Tâmara também celebrou o movimento da IG como uma oportunidade de fortalecer a identidade cultural e econômica da região, além de promover a história de resistência e superação das comunidades. “A IG não faz apenas pelo produto, mas também é um meio para divulgar outros trabalhos locais e alcançar um desenvolvimento mais amplo”, explicou Tâmara.

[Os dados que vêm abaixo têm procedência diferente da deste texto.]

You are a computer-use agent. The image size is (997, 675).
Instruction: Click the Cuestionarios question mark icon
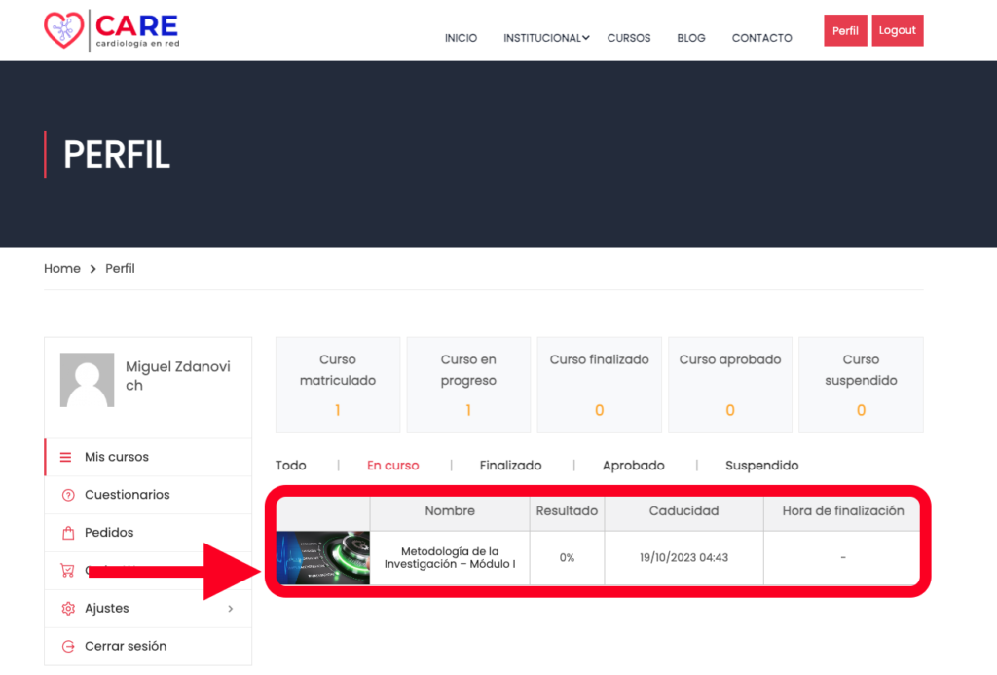tap(67, 495)
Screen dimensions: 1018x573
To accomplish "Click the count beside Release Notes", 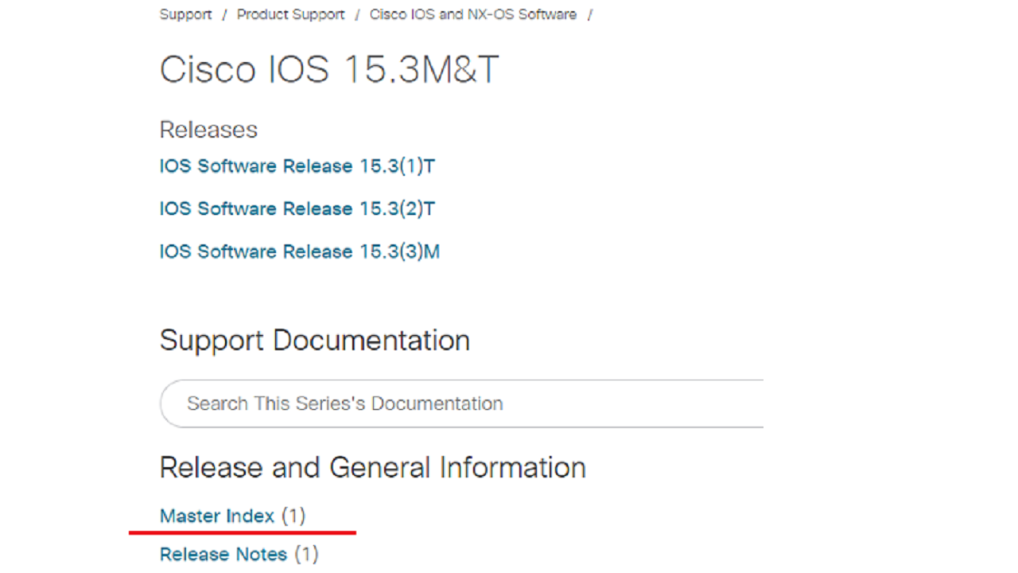I will click(306, 554).
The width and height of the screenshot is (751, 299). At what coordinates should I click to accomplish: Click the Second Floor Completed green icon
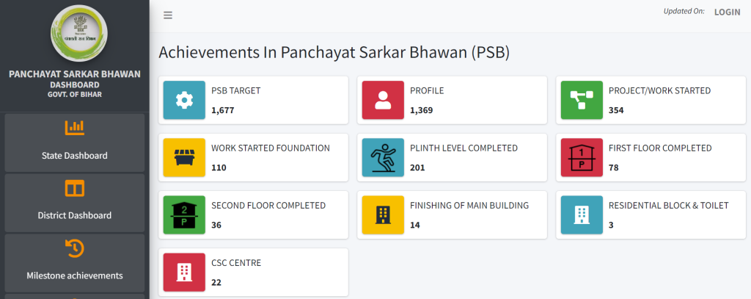(x=184, y=215)
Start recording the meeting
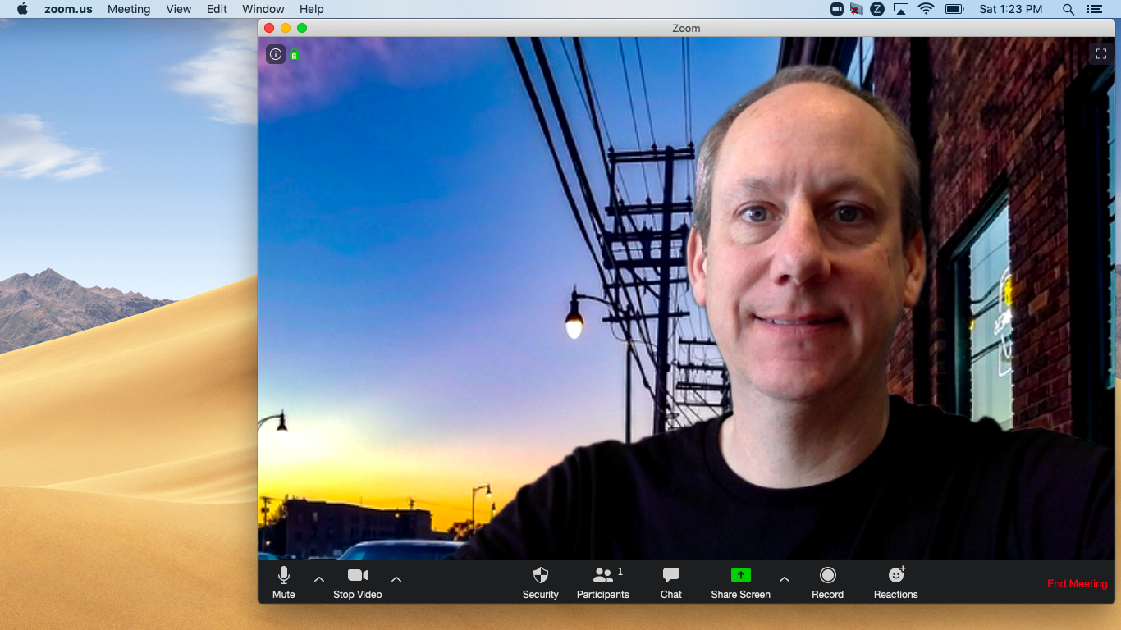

O selo, lançado na noite desta quarta-feira, reforça a identidade patrimonial da produção de Bento Rodrigues e é fruto da busca da AHOBERO por parcerias com diversas instituições. A expectativa é que, com o reconhecimento, a região ganhe visibilidade e novas oportunidades, consolidando-se como um exemplo de desenvolvimento territorial sustentável e inclusivo: “A iniciativa conta com o apoio de diversos parceiros, fundamentais para o sucesso do projeto. “É graças a esses parceiros que o trabalho está se desenvolvendo tão bem. Mas nada disso adiantará se, daqui a algum tempo, não vermos resultados concretos, como produtores ganhando dinheiro, contratando mais pessoas, melhorando a qualidade dos produtos e atraindo turismo. Esse é o foco: resultados”, ressaltou o representante da Samarco.
A produção da Geleia
A receita da geleia, um patrimônio de Bento Rodrigues, é guardada a sete chaves pelas produtoras. Sabe-se, porém, que o processo começa com a limpeza de laranjas e limões, que são espremidos para extrair o suco. Em seguida, a pimenta biquinho é processada e misturada ao suco, ao açúcar e levada ao fogo por cerca de 50 minutos. Apesar de a fábrica da geleia ter sido poupada pelo rompimento da barragem, a plantação de pimenta biquinho foi totalmente soterrada pela lama. Hoje, a AHOBERO é um símbolo de resistência e manutenção da cultura e tradição de Bento Rodrigues, graças ao empenho em continuar a produção mesmo após a tragédia.